_STATED PROBLEM A_.
Copy the demethanizer passage word for word, starting at "Demethanizer 70 may" and ending after "streams 71, 73.".

_PASSAGE_.
★ ★ ★

In some embodiments, a portion 20c of the overhead stream 54 may be withdrawn upstream of expander 100 and fed to an optional reflux separator 60. Third inlet vapor stream 20c may be cooled in gas-gas heat exchanger 30, such as to a temperature of about −30° F. to −70° F. and partially condensed via heat exchange contact with cold streams. The partially condensed stream may then be supplied to reflux separator 60 as intermediate reflux stream 55. Reflux separator 60 produces reflux separator bottoms stream 62 and reflux separator overhead stream 66. Reflux separator bottoms stream 62 may be expanded by a second expansion valve 140 and supplied to demethanizer 70, for example, below the fourth tower feed stream 68, as third tower feed stream 64. In addition, reflux separator overhead stream 66 may be further cooled in gas-gas heat exchanger 30 via heat exchange contact with cold streams, expanded by a third expansion valve 150, for example to a pressure in the range of about 300 to 500 psia, such as to a pressure of about 325 psia, thereby cooling the stream, such as to −148° F., and supplying the cooled expanded stream to demethanizer tower 70 as fourth tower feed stream 68, which may be introduced below demethanizer reflux stream 126. In some embodiments, expanded reflux separator bottoms stream 64 may be combined with stream 56 and fed to the demethanizer 70 as a combined second tower feed stream. In other embodiments, such as illustrated in FIG. 2, the system may be configured to include further flexibility by providing valving and flow lines to switch the feed point of the fourth tower feed stream 68 and the reflux stream 126, feeding stream 68 as reflux.


Demethanizer 70 may thus be supplied a second tower feed stream 56, a third tower feed stream 64, a fourth tower feed stream 68, and a demethanizer reflux stream 126, thereby producing demethanizer overhead stream 78, demethanizer bottoms stream 77, and one or more reboiler side streams 71, 73.

★ ★ ★

_PROVIDED DATA_.
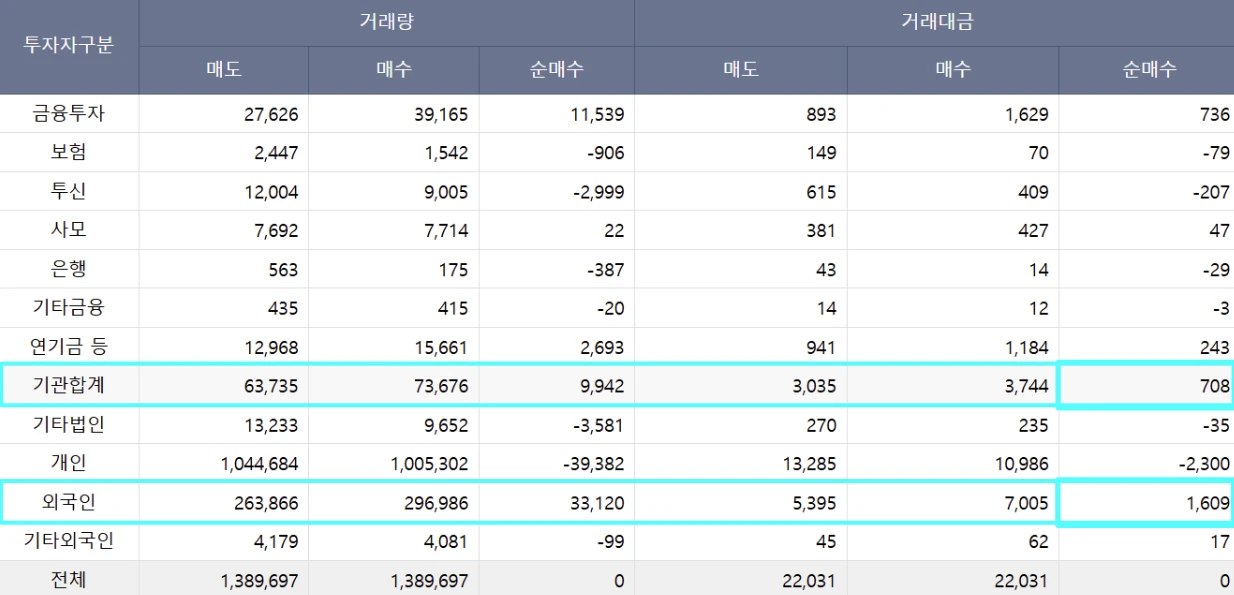Click 매수 header under 거래량
Viewport: 1234px width, 595px height.
(393, 70)
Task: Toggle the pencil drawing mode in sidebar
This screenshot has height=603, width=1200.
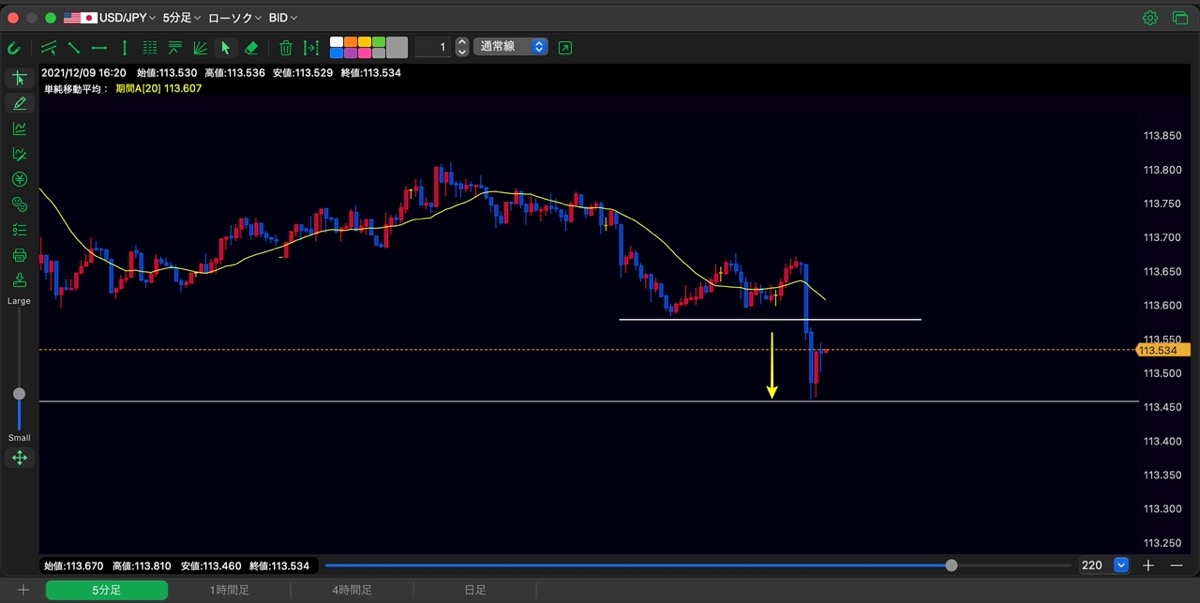Action: click(19, 103)
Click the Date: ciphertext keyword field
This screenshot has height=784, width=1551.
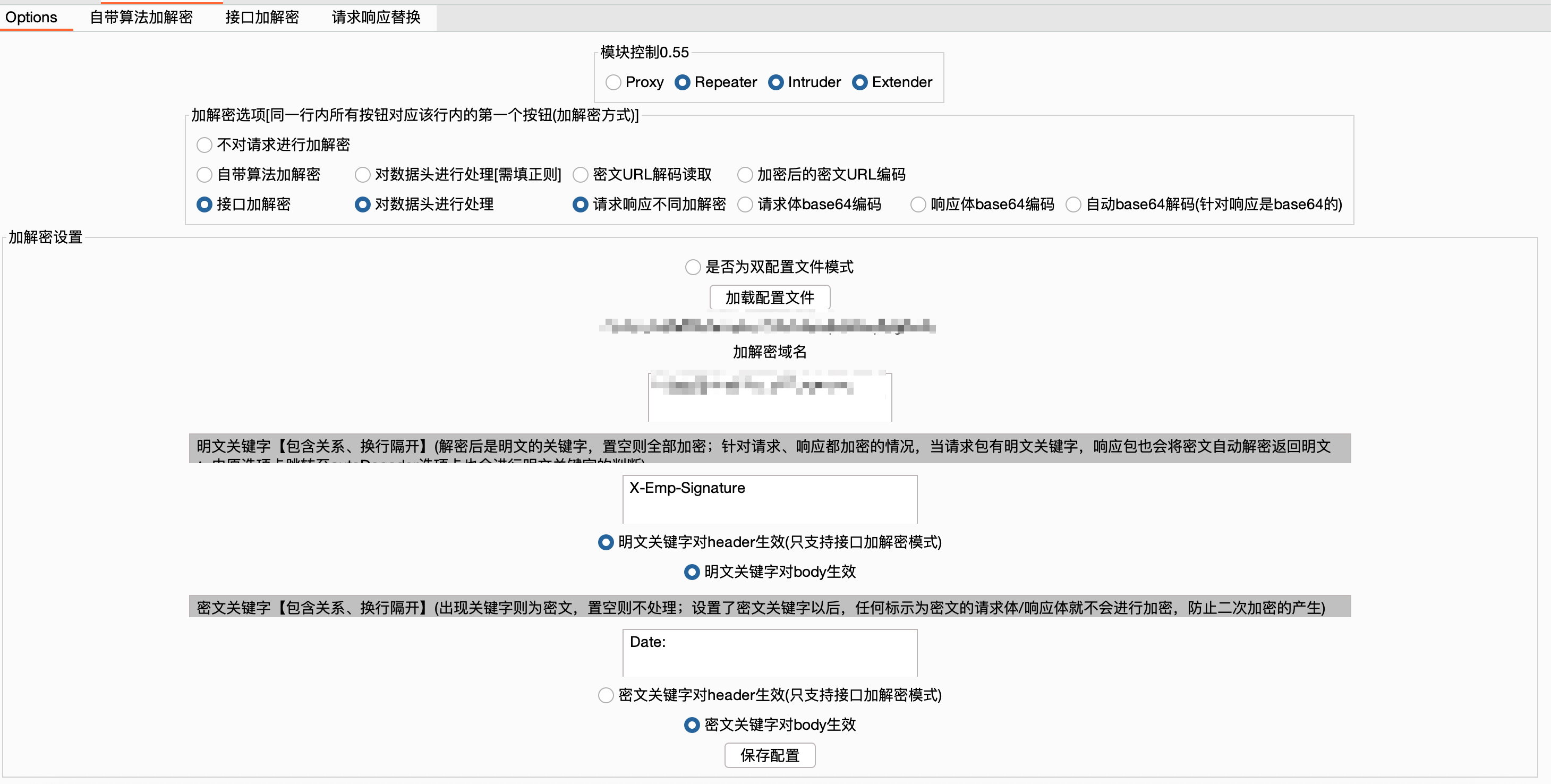(770, 653)
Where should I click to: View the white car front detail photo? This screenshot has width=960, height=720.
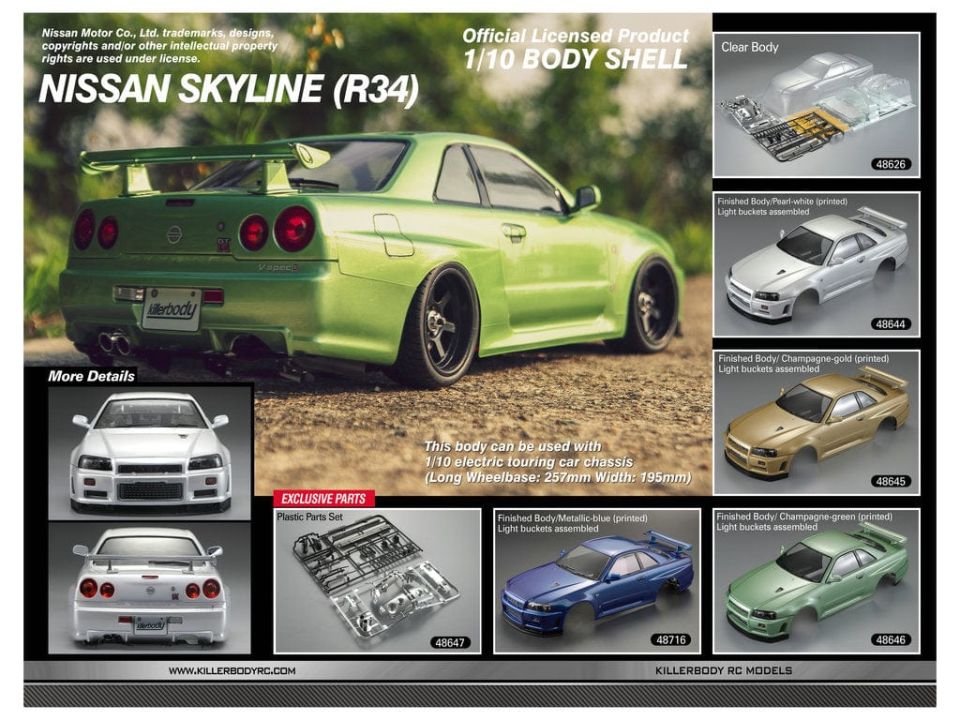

★ ★ ★

_STATED PROBLEM B_.
Express the records as a JSON list of strings, one per line and skipping blank lines. Start at the line that has "Task: Toggle the" and go through the end of the records, leaving out the pictures.

_COMPLETE ANSWER A_.
Demethanizer 70 may thus be supplied a second tower feed stream 56, a third tower feed stream 64, a fourth tower feed stream 68, and a demethanizer reflux stream 126, thereby producing demethanizer overhead stream 78, demethanizer bottoms stream 77, and one or more reboiler side streams 71, 73.

_COMPLETE ANSWER B_.
[
  "Task: Toggle the pencil drawing mode in sidebar",
  "This screenshot has height=603, width=1200.",
  "Action: click(19, 103)",
  "Click the Date: ciphertext keyword field",
  "This screenshot has height=784, width=1551.",
  "(770, 653)",
  "Where should I click to: View the white car front detail photo? This screenshot has width=960, height=720."
]